Millions globally are affected by obesity stemming from a lifestyle of calorie-dense diets. Consequently, individuals afflicted with diet-induced obesity (DIO) incur complications including metabolic syndrome, cardiovascular disease, and compromised muscle function. In a previous study, we employed a time-restricted feeding (TRF) intervention, where daily feeding was limited to only the first 12 hours of the day in a Drosophila melanogaster model. Upon administration of a high-fat diet while under TRF, we observed improved skeletal muscle function compared to ad libitum feeding (ALF) counterparts in addition to improved metabolic parameters such as insulin sensitivity, mitochondrial integrity and body mass (Villanueva et al 2019, Nature communication). In this study, we evaluate the mechanistic basis of TRF-mediated benefits in DIO by utilizing muscle transcriptomic data of indirect flight muscle (IFM) followed by genetic validations, cytological and biochemical evidence. Interestingly, we found significant upregulation of glycine N methyltransferase (Gnmt), sarcosine dehydrogenase (Sardh) and CG5955, key players of one carbon-metabolism and S-adenosylmethionine regulation under TRF. We found downregulation of diacylglycerol o-acyltransferase 2 (Dgat2), a key gene for triglyceride synthesis. RNAi knockdown of the upregulated genes led to muscle dysfunction and abrogated TRF-mediated improvement of muscle performance. However, knockdown of Dgat2 preserved muscle performance during aging.

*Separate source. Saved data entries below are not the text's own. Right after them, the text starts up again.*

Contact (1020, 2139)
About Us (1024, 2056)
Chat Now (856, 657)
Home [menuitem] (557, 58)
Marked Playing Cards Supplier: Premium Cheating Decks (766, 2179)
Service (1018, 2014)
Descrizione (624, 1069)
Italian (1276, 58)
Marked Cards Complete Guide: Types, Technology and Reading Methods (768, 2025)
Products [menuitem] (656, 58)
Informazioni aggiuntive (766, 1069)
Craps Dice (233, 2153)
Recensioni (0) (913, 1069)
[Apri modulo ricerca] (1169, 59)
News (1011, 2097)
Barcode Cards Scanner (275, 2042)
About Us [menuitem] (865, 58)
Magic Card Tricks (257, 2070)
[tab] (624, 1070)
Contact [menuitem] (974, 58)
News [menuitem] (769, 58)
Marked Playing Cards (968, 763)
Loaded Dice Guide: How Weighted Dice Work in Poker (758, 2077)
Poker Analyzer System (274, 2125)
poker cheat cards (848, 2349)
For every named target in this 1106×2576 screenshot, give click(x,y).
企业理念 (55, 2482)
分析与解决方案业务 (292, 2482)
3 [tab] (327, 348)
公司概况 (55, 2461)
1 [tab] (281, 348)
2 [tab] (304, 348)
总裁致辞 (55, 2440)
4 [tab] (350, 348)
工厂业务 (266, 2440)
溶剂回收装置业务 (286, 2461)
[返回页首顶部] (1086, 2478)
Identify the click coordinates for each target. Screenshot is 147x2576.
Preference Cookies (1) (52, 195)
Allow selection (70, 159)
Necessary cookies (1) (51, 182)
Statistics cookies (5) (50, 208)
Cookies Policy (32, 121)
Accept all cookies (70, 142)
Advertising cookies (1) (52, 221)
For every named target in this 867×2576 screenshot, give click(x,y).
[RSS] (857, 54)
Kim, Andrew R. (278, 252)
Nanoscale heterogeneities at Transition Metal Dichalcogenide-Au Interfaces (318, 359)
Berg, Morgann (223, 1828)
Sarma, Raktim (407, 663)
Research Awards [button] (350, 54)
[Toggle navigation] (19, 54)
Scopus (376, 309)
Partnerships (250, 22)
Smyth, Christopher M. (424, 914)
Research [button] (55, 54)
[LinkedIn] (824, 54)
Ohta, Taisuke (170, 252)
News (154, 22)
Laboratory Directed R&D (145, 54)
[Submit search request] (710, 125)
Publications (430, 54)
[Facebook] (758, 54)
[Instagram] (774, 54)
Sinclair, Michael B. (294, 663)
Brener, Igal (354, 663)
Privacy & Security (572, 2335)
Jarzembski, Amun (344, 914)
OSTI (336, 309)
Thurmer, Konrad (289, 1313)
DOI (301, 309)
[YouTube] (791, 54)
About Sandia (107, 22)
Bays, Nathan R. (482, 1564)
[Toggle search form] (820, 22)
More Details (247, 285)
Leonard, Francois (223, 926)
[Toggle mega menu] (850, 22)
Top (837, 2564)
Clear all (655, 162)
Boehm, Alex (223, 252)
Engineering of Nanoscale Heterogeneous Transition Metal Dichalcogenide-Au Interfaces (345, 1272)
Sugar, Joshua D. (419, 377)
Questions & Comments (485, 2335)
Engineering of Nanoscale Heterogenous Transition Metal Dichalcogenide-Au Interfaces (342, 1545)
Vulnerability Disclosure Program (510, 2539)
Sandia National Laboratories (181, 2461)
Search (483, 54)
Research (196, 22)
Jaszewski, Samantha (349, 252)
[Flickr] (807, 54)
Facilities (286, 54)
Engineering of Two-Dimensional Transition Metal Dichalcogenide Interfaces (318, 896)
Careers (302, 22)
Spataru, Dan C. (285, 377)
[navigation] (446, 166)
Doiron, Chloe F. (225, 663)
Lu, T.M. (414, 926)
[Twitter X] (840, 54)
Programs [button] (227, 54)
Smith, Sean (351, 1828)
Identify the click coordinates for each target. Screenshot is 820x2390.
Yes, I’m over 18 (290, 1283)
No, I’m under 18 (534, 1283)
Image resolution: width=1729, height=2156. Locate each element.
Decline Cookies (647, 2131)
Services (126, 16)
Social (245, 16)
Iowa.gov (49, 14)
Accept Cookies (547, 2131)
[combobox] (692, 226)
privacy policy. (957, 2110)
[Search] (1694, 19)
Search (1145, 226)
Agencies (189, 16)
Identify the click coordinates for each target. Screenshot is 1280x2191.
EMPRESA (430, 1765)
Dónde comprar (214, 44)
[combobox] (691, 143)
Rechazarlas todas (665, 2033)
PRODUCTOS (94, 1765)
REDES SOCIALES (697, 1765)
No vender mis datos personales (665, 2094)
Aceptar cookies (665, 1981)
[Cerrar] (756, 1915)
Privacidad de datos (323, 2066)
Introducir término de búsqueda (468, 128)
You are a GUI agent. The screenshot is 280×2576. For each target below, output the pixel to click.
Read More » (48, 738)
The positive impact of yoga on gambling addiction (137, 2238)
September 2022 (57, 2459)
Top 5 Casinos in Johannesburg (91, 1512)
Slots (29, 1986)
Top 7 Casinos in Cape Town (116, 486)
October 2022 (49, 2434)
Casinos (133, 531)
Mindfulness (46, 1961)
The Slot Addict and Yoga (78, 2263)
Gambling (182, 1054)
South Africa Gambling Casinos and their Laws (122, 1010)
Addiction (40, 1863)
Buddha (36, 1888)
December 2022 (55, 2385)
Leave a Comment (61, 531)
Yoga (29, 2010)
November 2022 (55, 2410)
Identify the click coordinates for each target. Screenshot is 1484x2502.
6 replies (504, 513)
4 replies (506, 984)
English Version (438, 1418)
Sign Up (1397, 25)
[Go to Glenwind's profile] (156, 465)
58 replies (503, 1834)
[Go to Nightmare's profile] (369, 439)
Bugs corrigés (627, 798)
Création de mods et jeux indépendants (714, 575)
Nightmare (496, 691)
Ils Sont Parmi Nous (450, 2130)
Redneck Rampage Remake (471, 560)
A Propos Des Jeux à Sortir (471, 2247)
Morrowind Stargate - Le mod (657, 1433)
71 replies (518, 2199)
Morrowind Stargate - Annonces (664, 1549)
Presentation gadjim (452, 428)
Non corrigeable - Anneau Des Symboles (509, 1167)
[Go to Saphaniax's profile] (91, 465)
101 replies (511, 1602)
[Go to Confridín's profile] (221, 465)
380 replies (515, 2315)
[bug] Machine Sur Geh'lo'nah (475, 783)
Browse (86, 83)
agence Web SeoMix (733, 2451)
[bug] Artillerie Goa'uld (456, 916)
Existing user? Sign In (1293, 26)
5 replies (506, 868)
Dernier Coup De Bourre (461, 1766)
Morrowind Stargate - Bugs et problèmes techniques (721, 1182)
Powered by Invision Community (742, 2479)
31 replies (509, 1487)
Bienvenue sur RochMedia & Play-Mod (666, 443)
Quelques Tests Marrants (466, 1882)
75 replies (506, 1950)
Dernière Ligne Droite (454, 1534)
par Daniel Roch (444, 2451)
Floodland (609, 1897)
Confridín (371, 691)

Furthermore, de novo purine biosynthesis appeared to be upregulated and potentially led to increased ATP levels resulting in improved muscle performance. Folic acid, a key factor required in fueling the purine cycle was found to attenuate high-fat diet related muscle impairment. These findings contribute to potential mechanistic foundations that underlie TRF mediated improvement in muscle and provide a blueprint for pursuing therapy related research development relevant to obesity and muscle impairment.